Da lag schon wieder tiefes Dunkel um ihn her, und über die Wolken rollte der Donner hin. Eberwein erhob sich und streifte, tief atmend, mit der Hand über die Stirn. „Ich habe zu lange gewacht. Meine Augen sehen, was nicht ist.“

Er ging dem Zelte zu, aus welchem noch immer Waldrams betende Stimme klang. Da blendete ein grelles Licht seine Augen. Ueber den waldigen Hügel, welcher jenseit der Ache lag, fuhr ein Blitzstrahl nieder und stand in der Luft gleich einem brennenden Riesenbaum, der in den Wolken gipfelte und mit flammenden Aesten nach allen Seiten griff. Himmel und Erde, Berge, Thal und Wälder, alles schien in Feuer zu schwimmen – und ein Donner rasselte, als wäre der Gipfel eines Berges eingestürzt und schüttete seine springenden Trümmer über brechende Bäume.

Jetzt erwachte auch Schweiker in seinem Zelte. „Da hat’s eingeschlagen, nicht weit von uns!“ schrie er und kam hervorgestürzt. Bruder Wampo folgte ihm, stotternd und die Hände ringend. Alle beide rannten nach dem andern Zelt.

In der Finsternis, welche auf die blendende Helle folgte, trat ihnen Eberwein entgegen. „Was sucht Ihr?“

„Gott sei Dank!

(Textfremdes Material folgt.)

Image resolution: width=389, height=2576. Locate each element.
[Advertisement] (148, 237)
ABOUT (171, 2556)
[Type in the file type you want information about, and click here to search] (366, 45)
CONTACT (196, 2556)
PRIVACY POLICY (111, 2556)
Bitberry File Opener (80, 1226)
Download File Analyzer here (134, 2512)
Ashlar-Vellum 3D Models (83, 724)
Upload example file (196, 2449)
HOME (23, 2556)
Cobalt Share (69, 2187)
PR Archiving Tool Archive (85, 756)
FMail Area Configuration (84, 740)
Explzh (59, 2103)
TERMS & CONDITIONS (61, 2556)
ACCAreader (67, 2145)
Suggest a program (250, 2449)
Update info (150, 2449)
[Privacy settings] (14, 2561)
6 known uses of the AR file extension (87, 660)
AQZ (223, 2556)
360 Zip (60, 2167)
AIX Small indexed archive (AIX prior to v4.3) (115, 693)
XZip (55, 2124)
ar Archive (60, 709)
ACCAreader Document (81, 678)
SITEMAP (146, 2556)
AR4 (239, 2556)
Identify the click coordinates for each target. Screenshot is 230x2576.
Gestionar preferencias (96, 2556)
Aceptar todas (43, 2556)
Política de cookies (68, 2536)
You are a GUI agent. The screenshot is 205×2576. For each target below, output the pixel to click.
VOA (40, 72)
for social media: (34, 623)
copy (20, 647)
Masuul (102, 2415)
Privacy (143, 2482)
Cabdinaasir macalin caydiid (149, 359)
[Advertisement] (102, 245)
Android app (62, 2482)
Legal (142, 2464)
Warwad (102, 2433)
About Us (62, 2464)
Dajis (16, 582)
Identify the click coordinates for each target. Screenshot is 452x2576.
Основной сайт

Weil ich nur Eure Stimm’ hör’!“ rief Schweiker. „Ich hab’ schon gemeint, es müßt’ ’was geschehen sein!“

Aus dem Wald klang das Schreien der Knechte; eines der Saumtiere war scheu geworden und hatte sich losgerissen. Schweiker wollte zum Lager der Knechte eilen, aber schon nach wenigen Schritten stand er wieder. „Schauet, Herr,“ rief er und deutete über die Ache hinüber nach der Höhe des finsteren Waldhügels, „der Blitz muß in einen dürren Baum geschlagen und gezündet haben!“

Nahe den beiden Felszacken, welche schwarz aufstiegen aus dem Wald, breitete sich eine rötliche Helle über die Wipfel, und es währte nicht lange, so stieg eine schlanke Feuergarbe in die Nacht empor, schwankend und lodernd im wehenden Sturm.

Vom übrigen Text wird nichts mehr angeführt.